Thursday, July 16, 2009

coffee: my everything substitute

I want to feel the warmth
I sip my coffee
literal warmth
my chest warms
semi-satisfying
but not what I am seeking
the ache for more is dulled
but present
the warmth is my addiction
and has become harder to attain
before I could just open my gates
the warmth would rush in
now I am skeptical
my gates are locked
even to the warmth
and today I'm wanting
my chest stings

Wednesday, July 15, 2009

nature vs nurture

my eyes are lifeless and brown today
the fire that brings them to green is just a few burning embers
daily they burn green and I'm alive
but today they don't have the energy 
to fight who I was
who I am supposed to be
they have settled with what I was given
and remain ordinary
ordinary feels right today
actually today brings no feelings or desires
living passionately takes it's toll on me
on my eyes
that is why they dimly burn brown today
I can't fight the brittany I was born to be
tomorrow I will be the me who burns intensely
today is a break from the fighting

Monday, July 13, 2009

gardens and walls

The 10-foot stone walls draw me near. The deep grey encompassing the beauty inside. I reach the intricate gates that complete the beautiful scene.

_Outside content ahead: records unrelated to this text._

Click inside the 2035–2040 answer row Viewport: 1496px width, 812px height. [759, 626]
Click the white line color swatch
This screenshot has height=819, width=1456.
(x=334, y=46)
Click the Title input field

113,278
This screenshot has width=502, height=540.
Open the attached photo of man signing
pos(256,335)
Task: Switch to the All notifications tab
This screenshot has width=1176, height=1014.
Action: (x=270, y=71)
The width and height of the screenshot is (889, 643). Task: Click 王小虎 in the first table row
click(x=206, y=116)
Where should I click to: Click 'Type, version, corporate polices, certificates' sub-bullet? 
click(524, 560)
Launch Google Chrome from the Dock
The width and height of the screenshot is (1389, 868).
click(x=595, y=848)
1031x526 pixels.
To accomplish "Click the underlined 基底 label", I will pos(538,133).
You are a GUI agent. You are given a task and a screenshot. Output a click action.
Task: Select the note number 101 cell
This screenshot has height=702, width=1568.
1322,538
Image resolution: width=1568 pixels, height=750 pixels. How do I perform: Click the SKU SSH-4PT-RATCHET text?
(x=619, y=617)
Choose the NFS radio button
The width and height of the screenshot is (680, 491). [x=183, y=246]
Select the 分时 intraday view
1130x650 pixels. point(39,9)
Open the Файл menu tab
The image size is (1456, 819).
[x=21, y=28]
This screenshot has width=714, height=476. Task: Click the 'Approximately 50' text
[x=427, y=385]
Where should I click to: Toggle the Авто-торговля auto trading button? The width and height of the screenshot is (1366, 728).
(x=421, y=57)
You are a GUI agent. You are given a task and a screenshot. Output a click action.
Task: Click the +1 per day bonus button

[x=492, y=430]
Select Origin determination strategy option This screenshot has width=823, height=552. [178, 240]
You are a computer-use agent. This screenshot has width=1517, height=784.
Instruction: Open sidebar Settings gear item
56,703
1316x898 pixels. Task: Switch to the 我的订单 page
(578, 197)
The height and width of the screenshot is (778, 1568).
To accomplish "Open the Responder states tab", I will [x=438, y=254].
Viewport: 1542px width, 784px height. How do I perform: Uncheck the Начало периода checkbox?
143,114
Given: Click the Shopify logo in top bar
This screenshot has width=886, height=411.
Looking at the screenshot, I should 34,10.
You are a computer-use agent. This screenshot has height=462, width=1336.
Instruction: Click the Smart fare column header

I want nothing more than to be inside those gates. My hands grip them and tug with frustration. Locked. I laugh at the irony. I turn my back to the gates and the garden inside.  A lifeless field my current landscape. Dull colors surround me. I contemplate my entry to this place. I've seen it and now I have to have it. I have to be inside those walls. Surrounded by the colors and the smells. Complete serenity awaits me. I can feel it. The gate keeper guards this place with his heart and won't even be seen by me. It's easier that way. He maintains the beauty inside those walls. Waiting for someone worthy to share it with. Scaling the walls would only result in being removed. Patiently waiting for the gates to be opened for me will be my only option. Not so easy for the girl who believes in creating her own fate.

our walls

I like the way you do things
completely the opposite of me
slow and careful
it feels better
it's deeper
I can't fall in love with your walls
and you can't fall in love with mine
but that's ok
each moment of it is enjoyed
walls surrounding us both
and it's still enjoyed

Friday, July 10, 2009

my little black curtain

happiness clotting my pen. bleeding on paper impossible. the black curtain falls keeping the words a mystery even to me. my dissociation from the possible disappointment. or in other cases the pain. my mental self defense. a little black curtain.


Thursday, July 9, 2009

Who am I and how did I get here???

logical passion

the two things I have magically combined

each tugging at me from different sides

passion pushing me over the edge of the cliff

and logic pulling me back

I’m short of breath,

scared that standing on the edge is my minds delusion

and I’m going to wake up at the bottom of the gorge

not remembering the fall at all

fighting in my head as to where my fear lies

in the actual leap

or missing it…

 

the adrenaline of the roller coaster has me manic

but the idea that it may or may not be on the track has me screaming

 

Wednesday, July 1, 2009

?

my creativity is dull today...
lip pouting
and still nothing
what is the cue?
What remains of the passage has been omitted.